• _INFORMATION PROVIDED_:
▶

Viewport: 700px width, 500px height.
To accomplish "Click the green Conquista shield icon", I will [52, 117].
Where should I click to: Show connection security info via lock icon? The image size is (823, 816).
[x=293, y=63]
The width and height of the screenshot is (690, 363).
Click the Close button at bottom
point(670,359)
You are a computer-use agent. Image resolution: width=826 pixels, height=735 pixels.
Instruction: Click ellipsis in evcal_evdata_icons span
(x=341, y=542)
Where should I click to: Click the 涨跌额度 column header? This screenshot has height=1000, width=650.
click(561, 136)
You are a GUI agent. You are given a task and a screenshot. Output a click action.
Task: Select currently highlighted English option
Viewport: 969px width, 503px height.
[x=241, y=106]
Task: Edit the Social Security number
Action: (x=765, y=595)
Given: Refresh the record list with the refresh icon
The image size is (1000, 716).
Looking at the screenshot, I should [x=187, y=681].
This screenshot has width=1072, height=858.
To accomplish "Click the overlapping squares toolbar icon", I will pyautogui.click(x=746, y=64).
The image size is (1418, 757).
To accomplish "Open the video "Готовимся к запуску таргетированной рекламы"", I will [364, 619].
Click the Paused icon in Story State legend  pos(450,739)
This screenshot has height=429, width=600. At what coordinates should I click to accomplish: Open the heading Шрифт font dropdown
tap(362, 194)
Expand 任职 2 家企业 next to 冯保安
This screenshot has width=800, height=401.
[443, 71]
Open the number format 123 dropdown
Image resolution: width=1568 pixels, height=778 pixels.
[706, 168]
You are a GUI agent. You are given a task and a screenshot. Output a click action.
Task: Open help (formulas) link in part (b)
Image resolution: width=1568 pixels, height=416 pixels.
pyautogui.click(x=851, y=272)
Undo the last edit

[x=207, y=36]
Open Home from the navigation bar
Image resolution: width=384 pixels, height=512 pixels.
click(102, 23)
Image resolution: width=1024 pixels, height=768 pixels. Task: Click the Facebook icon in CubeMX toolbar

◀

• _EXERCISE DESCRIPTION_:
Each record above should be returned exactly as it appears.

• _ANSWER AREA_:
Viewport: 700px width, 500px height.
To accomplish "Click the green Conquista shield icon", I will [52, 117].
Where should I click to: Show connection security info via lock icon? The image size is (823, 816).
[x=293, y=63]
The width and height of the screenshot is (690, 363).
Click the Close button at bottom
point(670,359)
You are a computer-use agent. Image resolution: width=826 pixels, height=735 pixels.
Instruction: Click ellipsis in evcal_evdata_icons span
(x=341, y=542)
Where should I click to: Click the 涨跌额度 column header? This screenshot has height=1000, width=650.
click(561, 136)
You are a GUI agent. You are given a task and a screenshot. Output a click action.
Task: Select currently highlighted English option
Viewport: 969px width, 503px height.
[x=241, y=106]
Task: Edit the Social Security number
Action: (x=765, y=595)
Given: Refresh the record list with the refresh icon
The image size is (1000, 716).
Looking at the screenshot, I should [x=187, y=681].
This screenshot has width=1072, height=858.
To accomplish "Click the overlapping squares toolbar icon", I will pyautogui.click(x=746, y=64).
The image size is (1418, 757).
To accomplish "Open the video "Готовимся к запуску таргетированной рекламы"", I will [364, 619].
Click the Paused icon in Story State legend  pos(450,739)
This screenshot has height=429, width=600. At what coordinates should I click to accomplish: Open the heading Шрифт font dropdown
tap(362, 194)
Expand 任职 2 家企业 next to 冯保安
This screenshot has width=800, height=401.
[443, 71]
Open the number format 123 dropdown
Image resolution: width=1568 pixels, height=778 pixels.
[706, 168]
You are a GUI agent. You are given a task and a screenshot. Output a click action.
Task: Open help (formulas) link in part (b)
Image resolution: width=1568 pixels, height=416 pixels.
pyautogui.click(x=851, y=272)
Undo the last edit

[x=207, y=36]
Open Home from the navigation bar
Image resolution: width=384 pixels, height=512 pixels.
click(102, 23)
Image resolution: width=1024 pixels, height=768 pixels. Task: Click the Facebook icon in CubeMX toolbar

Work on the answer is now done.